_ACTIVITY_. Could you reproduce all of the following entries exactly?

_DATA RECORDS_.

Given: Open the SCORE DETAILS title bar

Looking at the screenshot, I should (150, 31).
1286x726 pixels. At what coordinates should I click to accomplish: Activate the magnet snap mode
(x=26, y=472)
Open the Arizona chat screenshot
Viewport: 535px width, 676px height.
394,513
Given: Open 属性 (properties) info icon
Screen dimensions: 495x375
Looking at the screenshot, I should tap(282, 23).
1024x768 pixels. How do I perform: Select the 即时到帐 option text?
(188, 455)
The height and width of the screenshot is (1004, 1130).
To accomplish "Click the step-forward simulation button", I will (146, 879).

_REPLY_.
Given: Open the SCORE DETAILS title bar

Looking at the screenshot, I should (150, 31).
1286x726 pixels. At what coordinates should I click to accomplish: Activate the magnet snap mode
(x=26, y=472)
Open the Arizona chat screenshot
Viewport: 535px width, 676px height.
394,513
Given: Open 属性 (properties) info icon
Screen dimensions: 495x375
Looking at the screenshot, I should tap(282, 23).
1024x768 pixels. How do I perform: Select the 即时到帐 option text?
(188, 455)
The height and width of the screenshot is (1004, 1130).
To accomplish "Click the step-forward simulation button", I will (146, 879).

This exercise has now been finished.